In the Maimonides session, the quest for a solution began under the supervision of Nayla Pallard, a skilled facilitator and OROT’s design thinking specialist, who guided the participants in sharing their experiences in detail.
Got a bright idea?
If you have an idea for a product, tool or other form of technology (digital or otherwise) that you think could improve the delivery of health care or social services at the JGH or elsewhere in CIUSSS West-Central Montreal, OROT is eager to hear from you.
Employees who want to make a suggestion are encouraged to complete and submit a downloadable form.
External companies interested in working with OROT are invited to complete and submit their own downloadable form.
Beyond brainstorming
By the end of the day, many said they had gained a much deeper understanding of the problem than would have been possible during a free-for-all brainstorming discussion.
Sticky, colour-coded notes were placed on charts to demonstrate how communication takes place and among whom it occurs. According to Ms. Pallard, this helped illustrate where significant barriers may arise if a resident’s relative or representative needs to speak with a member of staff.
Ms. Pallard adds that this process of making notes, categorizing them and assigning priorities to them also keeps participants from going off on a tangent, a pitfall that’s common in poorly defined brainstorming sessions.
After the design thinking workshop at Maimonides, OROT provided SAPA’s leaders with a summary of the session’s findings. This will be followed by discussions with residents’ representatives from additional CIUSSS sites to determine which communication tools and channels they would prefer to use.
SAPA is also planning to introduce a digital solution, Ms. Kapetanovic notes, and OROT will help to determine how it can be smoothly integrated into the activities of the long-term care centres.
“The reflex nowadays is to say, ‘Surely there must be a useful app we can give to families and staff to improve communication.’ Perhaps there is, but into what kind of device would it be downloaded? To whom would that device belong? How securely would the confidential information on that device be stored and protected?
“Our overall objective is to take advantage of digital technology in any situation where it has the potential to improve the quality of care. But we also have to be sure we’re choosing the right tool for the job.”
As the communication project moves ahead, more requests for assistance are being submitted. Notably, Ms. Kapetanovic says, the Frontline Services Directorate is asking OROT to look into the design of future CLSCs.
With the CIUSSS’s population expected to grow by 75,000 in the coming years, more CLSCs are likely to be needed, and OROT will be called upon to help answer some key questions: Is the configuration of the current CLSCs adequate or should the design be rethought? If change is introduced in the new facilities, how far should it go? If a redesign is implemented, could or should any of its more innovative elements be retrofitted into existing CLSCs?

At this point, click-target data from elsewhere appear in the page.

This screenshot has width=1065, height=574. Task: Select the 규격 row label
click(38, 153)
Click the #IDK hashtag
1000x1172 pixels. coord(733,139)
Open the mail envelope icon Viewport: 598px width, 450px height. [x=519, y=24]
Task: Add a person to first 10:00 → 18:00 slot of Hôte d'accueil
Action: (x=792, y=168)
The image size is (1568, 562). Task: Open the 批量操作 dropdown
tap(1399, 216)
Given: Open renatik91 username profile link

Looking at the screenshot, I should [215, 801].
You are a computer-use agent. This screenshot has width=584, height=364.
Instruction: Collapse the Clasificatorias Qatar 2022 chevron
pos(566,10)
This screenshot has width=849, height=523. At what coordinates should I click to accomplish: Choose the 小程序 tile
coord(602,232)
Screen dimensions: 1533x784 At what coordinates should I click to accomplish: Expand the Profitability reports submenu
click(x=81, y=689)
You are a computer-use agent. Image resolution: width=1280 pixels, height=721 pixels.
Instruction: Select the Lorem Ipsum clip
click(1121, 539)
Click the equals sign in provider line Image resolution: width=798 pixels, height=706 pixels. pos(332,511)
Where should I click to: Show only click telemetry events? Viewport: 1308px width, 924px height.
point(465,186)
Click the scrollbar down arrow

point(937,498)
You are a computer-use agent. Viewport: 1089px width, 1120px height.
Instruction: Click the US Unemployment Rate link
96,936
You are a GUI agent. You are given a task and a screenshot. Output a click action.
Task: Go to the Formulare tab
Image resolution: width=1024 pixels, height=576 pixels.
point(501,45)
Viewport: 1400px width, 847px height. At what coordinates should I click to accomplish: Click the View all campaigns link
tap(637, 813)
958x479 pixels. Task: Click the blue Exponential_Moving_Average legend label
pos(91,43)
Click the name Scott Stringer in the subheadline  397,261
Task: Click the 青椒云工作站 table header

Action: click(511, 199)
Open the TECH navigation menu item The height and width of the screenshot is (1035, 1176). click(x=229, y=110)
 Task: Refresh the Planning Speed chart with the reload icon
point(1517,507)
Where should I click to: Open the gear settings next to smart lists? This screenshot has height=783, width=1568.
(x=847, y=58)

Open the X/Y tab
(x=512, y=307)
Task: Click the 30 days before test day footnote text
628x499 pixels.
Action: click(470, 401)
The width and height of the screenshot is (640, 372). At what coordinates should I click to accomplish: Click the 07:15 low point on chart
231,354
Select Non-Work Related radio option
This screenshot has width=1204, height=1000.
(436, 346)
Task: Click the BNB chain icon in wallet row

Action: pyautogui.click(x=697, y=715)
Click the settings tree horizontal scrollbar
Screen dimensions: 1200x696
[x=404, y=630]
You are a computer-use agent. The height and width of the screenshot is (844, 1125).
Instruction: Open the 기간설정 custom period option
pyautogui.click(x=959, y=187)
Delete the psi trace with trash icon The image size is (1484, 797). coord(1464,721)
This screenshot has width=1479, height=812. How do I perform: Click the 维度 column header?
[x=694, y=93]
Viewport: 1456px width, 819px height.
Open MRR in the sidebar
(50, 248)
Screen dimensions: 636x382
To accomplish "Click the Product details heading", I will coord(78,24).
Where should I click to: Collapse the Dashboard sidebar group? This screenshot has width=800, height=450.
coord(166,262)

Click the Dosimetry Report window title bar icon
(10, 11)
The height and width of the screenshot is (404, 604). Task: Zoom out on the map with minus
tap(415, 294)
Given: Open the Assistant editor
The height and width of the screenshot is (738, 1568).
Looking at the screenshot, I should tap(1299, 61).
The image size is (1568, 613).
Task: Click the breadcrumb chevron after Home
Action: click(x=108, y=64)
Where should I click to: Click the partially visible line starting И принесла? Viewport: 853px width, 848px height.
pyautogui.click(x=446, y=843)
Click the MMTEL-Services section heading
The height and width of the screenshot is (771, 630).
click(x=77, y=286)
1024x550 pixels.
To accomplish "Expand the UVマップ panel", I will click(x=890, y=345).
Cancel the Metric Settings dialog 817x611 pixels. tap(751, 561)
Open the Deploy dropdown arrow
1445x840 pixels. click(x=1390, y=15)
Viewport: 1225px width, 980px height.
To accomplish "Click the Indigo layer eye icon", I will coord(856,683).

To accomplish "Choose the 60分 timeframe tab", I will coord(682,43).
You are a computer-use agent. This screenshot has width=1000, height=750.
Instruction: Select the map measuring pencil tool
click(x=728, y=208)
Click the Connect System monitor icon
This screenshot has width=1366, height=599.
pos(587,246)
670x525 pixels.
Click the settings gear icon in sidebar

Other projects involve the use of virtual care in mental health services, as well as improving the mobility of hospitalized patients to prevent further deterioration in their condition.
In all of these endeavours, Ms. Kapetanovic is looking forward to the constructive role that OROT can play. “Over the past year, what has really impressed me is the abundance of creative thinking that is already taking place,” she says.
“What I find so exciting about OROT is that it can function as a catalyst and as a guiding force that can unite us and carry us forward together.”